WASHINGTON — Are hawks with votes more likely to get their way? This year’s voting members of the U.S. Federal Open Market Committee include a trio forming a stronger hawkish group than last year’s lonely Thomas Hoenig. Rocking the boat on the current round of quantitative easing is unlikely. But their differences with Ben Bernanke, the Federal Reserve chairman, may emerge on interest rates.
The 11 Fed presidents from outside New York rotate onto the FOMC four at a time, while the others still attend meetings even though they can’t vote. Though policy decisions are led by Bernanke and the other most important voices are New York Fed President William Dudley and Fed Vice Chairman Janet Yellen, changes in the voting group can change the tone. Hoenig, the Kansas City Fed boss, was the one FOMC member favoring less expansive monetary policy strongly enough to record his dissent publicly at every rate-setting meeting in 2010.
This year, Charles Plosser of Philadelphia, Richard Fisher of Dallas and Narayana Kocherlakota of Minneapolis have votes. Plosser and Fisher have indicated their preference for tighter monetary policy, while Kocherlakota’s views seem to incline that way, too. The Philly and Dallas representatives have, however, both indicated that they will probably not oppose the controversial bond purchasing program already in place — known colloquially as QE2 — although they want regular reviews before its scheduled expiry in June. Indeed a sudden halt to such purchases, now priced into the Treasury bond market, could prove highly disruptive.

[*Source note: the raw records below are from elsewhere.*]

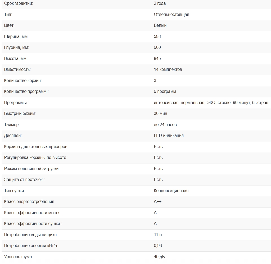This screenshot has height=264, width=271.
Task: Click the "Защита от протечек" label
Action: coord(24,180)
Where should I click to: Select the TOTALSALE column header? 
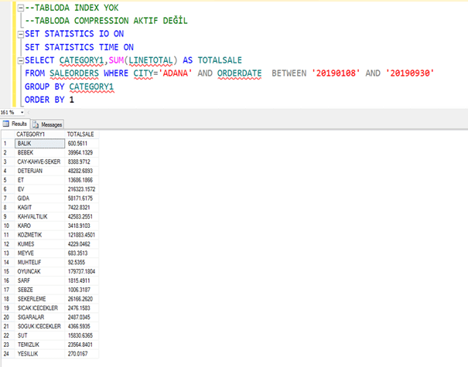coord(81,134)
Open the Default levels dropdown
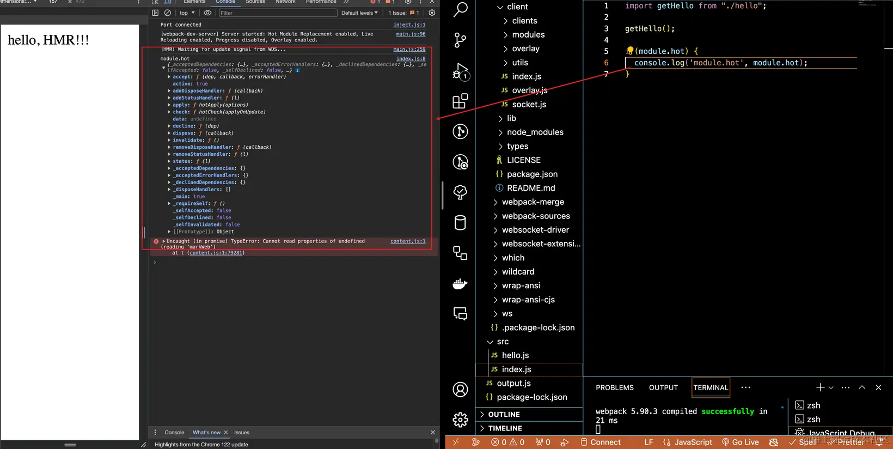893x449 pixels. (359, 13)
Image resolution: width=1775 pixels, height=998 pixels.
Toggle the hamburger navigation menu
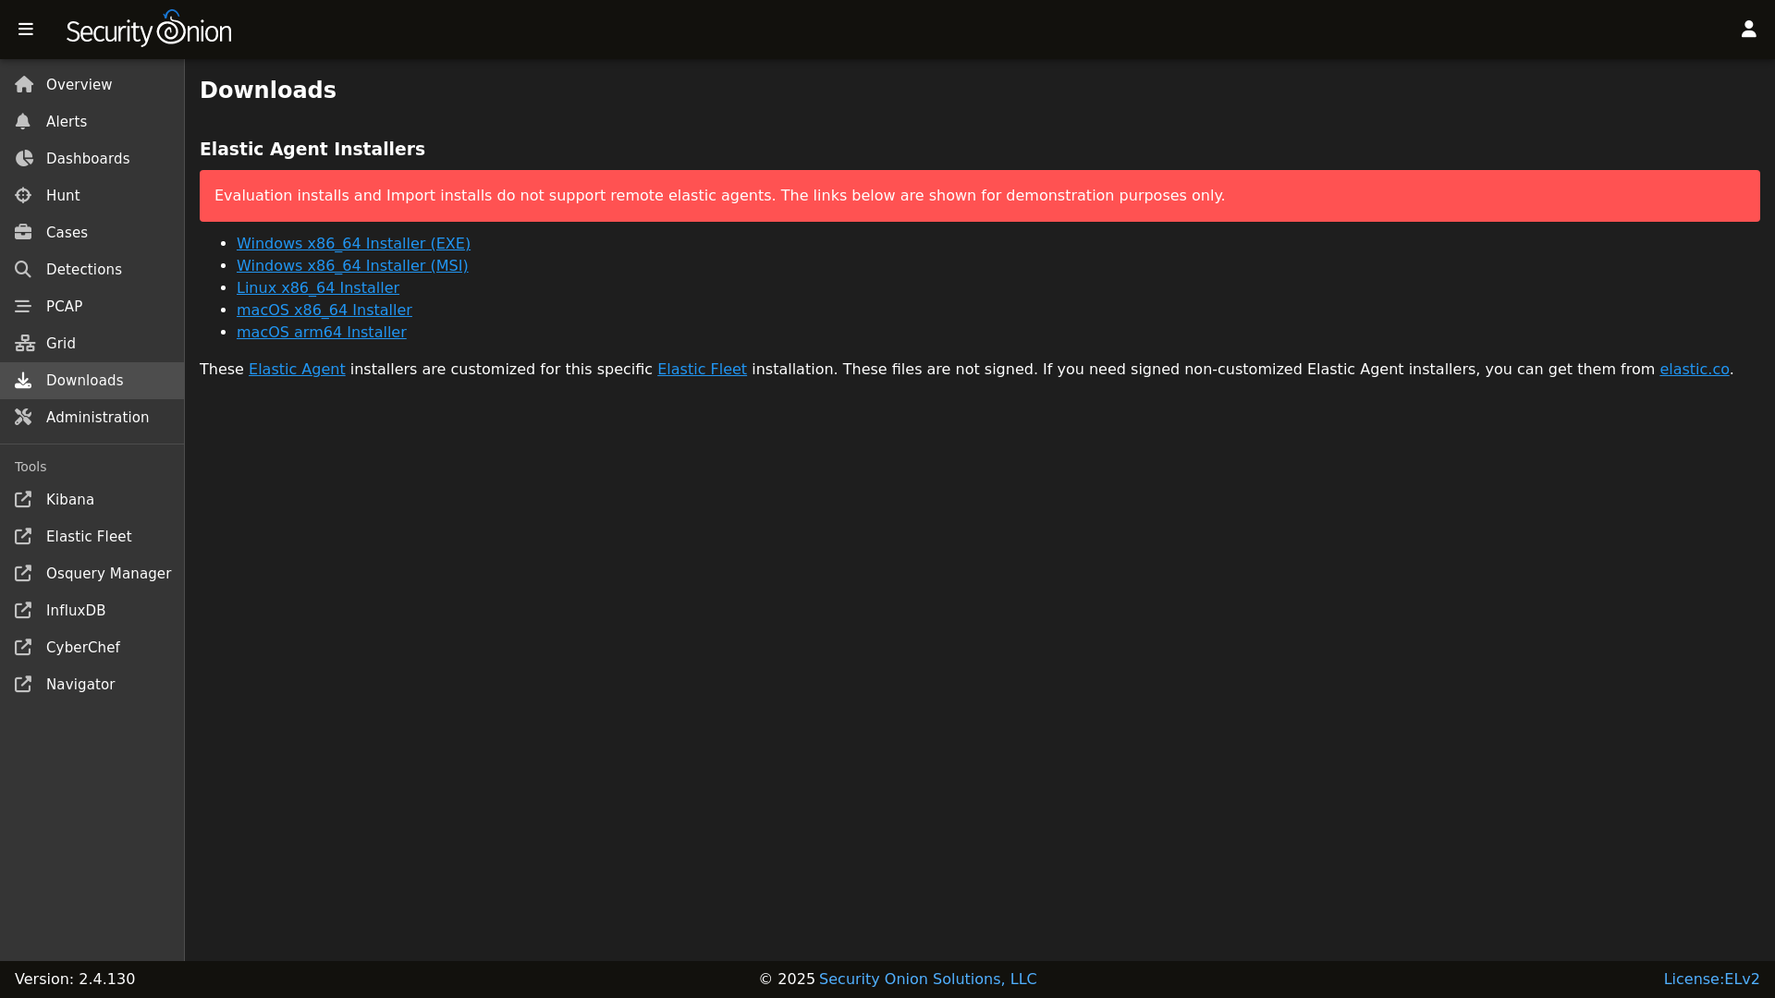(x=26, y=30)
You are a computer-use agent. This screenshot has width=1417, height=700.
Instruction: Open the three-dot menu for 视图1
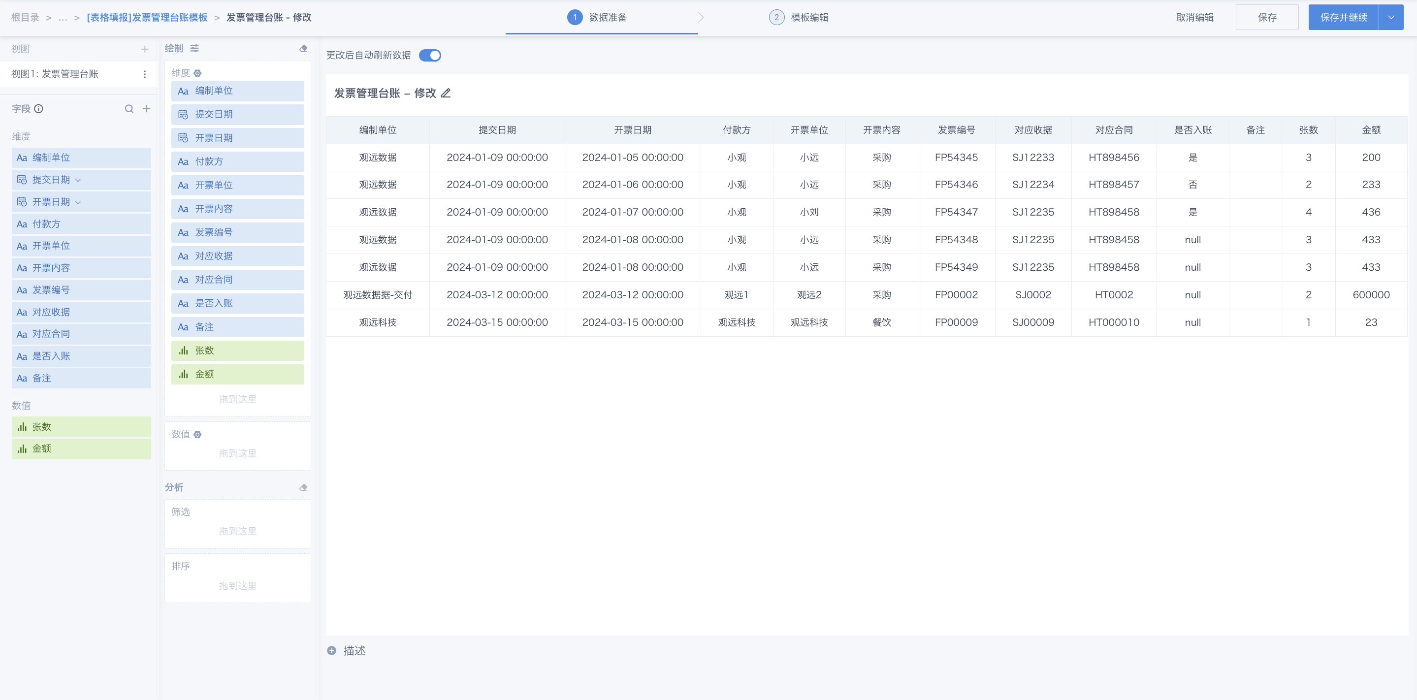pos(145,74)
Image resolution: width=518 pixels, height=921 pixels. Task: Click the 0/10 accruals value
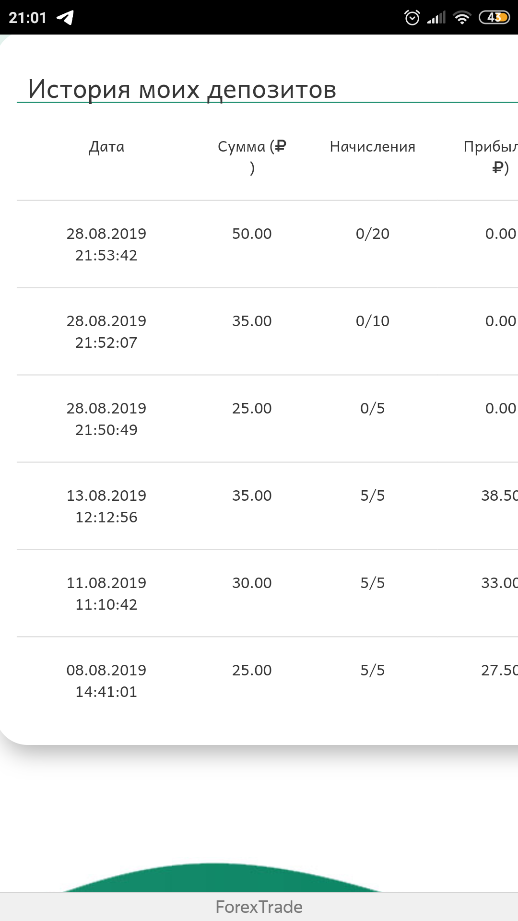pyautogui.click(x=373, y=321)
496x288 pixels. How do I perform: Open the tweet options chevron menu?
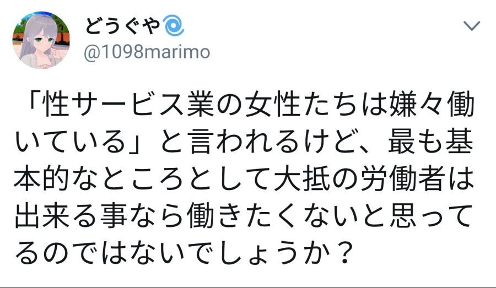(472, 26)
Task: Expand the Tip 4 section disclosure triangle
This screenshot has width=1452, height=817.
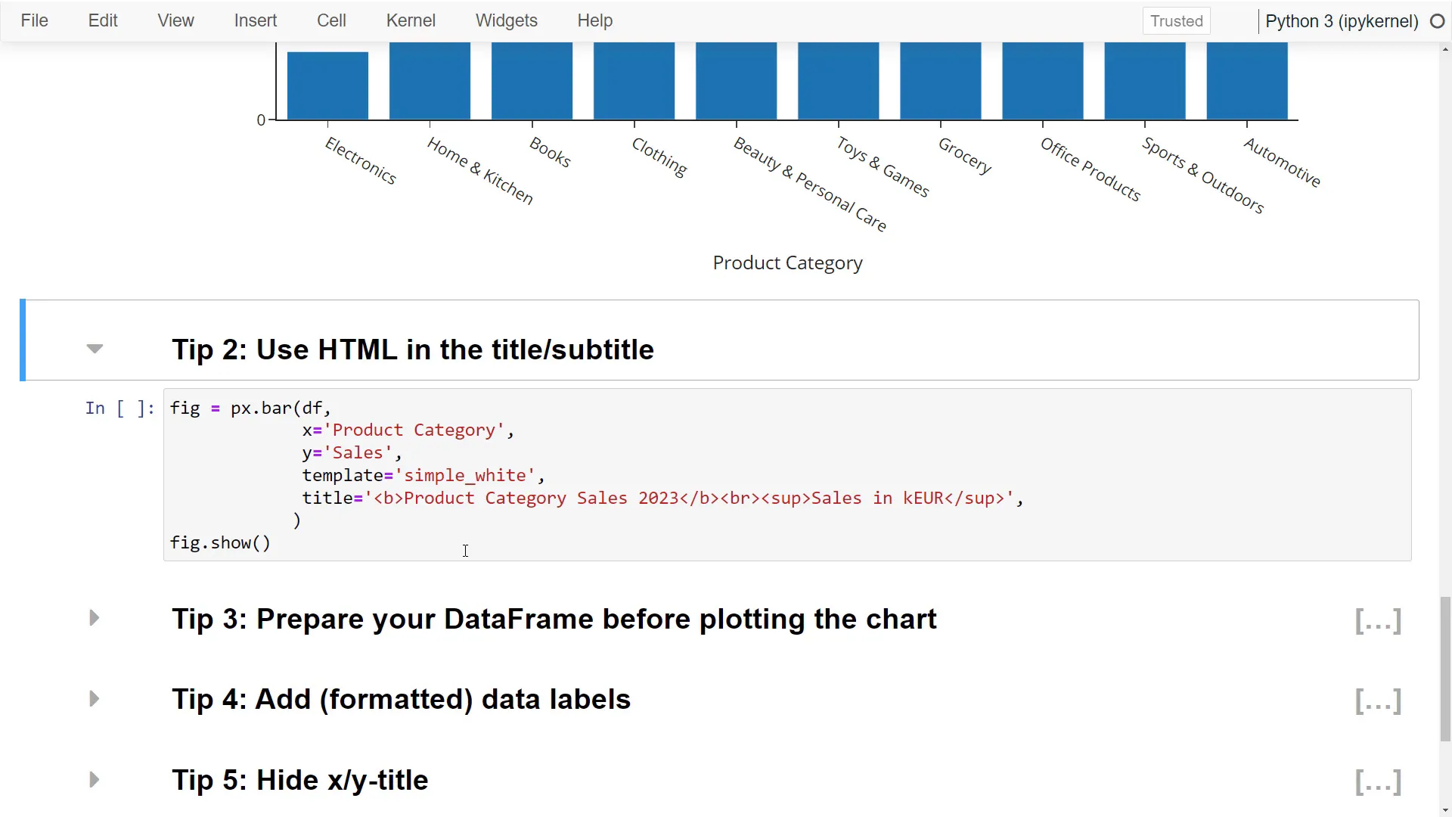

However, Plosser and Fisher have indicated that they would prefer interest rates well above current levels — to reduce disincentives for saving and lessen the danger of inflation — and that they don’t think a moderate rise in rates would hurt economic activity. Fisher has repeatedly proposed a rise in the Fed’s discount rate, at which funds are lent to member banks. The FOMC next meets on Jan. 25-26. It’s unlikely the new voting members will convert Bernanke to their cause. But if sharper private debate translates into public dissent, it’s on interest rates that the new FOMC hawks may choose to show more talon.